Ces analyses ont sûrement une part de vérité. Mais elles font néanmoins abstraction d’un élément essentiel. À Nashville, contrairement à Montréal, Subban n’est pas seulement aimé des fans. Ses patrons et ses coéquipiers l’apprécient aussi. Parce qu’ils ont compris qu’ils pouvaient gagner avec lui.

Le Canadien, au lieu de construire avec Subban, en a peu à peu fait le bouc émissaire de ses malheurs. Le numéro 76, très soucieux de son image, n’était sans doute pas toujours un joueur facile à vivre. Mais la vérité, c’est que toutes les grandes stars ne sont pas lisses comme Sidney Crosby.

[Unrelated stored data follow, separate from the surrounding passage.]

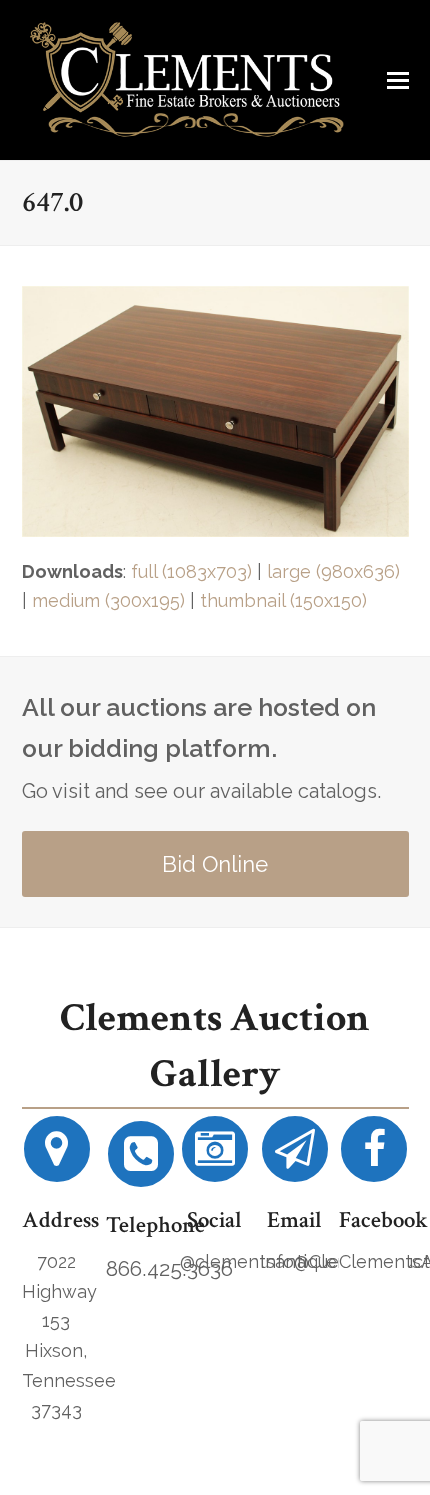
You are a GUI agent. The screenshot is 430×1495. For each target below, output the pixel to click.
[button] (398, 80)
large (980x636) (333, 571)
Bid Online (215, 864)
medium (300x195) (108, 600)
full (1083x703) (191, 571)
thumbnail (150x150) (283, 600)
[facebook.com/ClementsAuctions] (374, 1156)
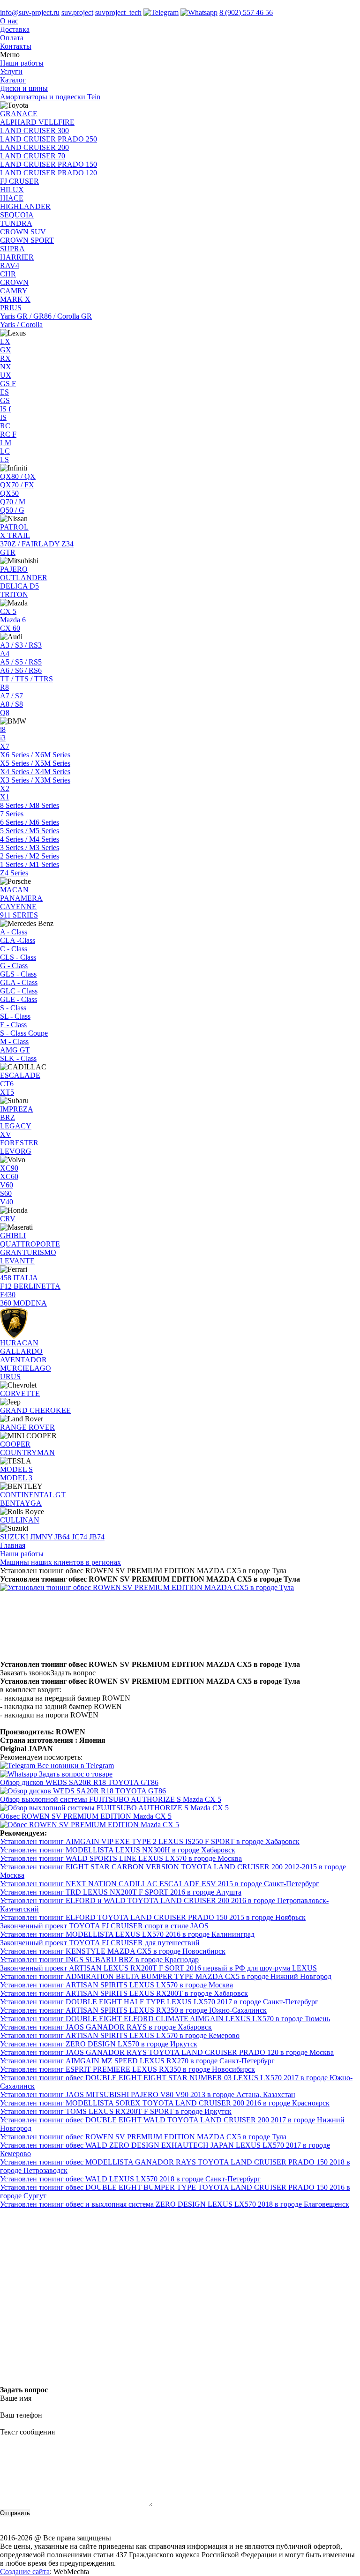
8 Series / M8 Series (29, 805)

Subban ne pouvait plus s’épanouir à Montréal. À Nashville, il a trouvé un environnement propice à sa progression. Cela lui permet d’aspirer, avec ses coéquipiers, aux plus grands honneurs.

Le plus ironique, c’est que le CH pensait que cette transaction l’avantagerait à court terme. Il faudra que les choses débloquent dès la saison prochaine pour sauver la mise. Sinon, en juin 2036, le 20e anniversaire de l’échange de Subban pourrait aussi être l’objet de reportages.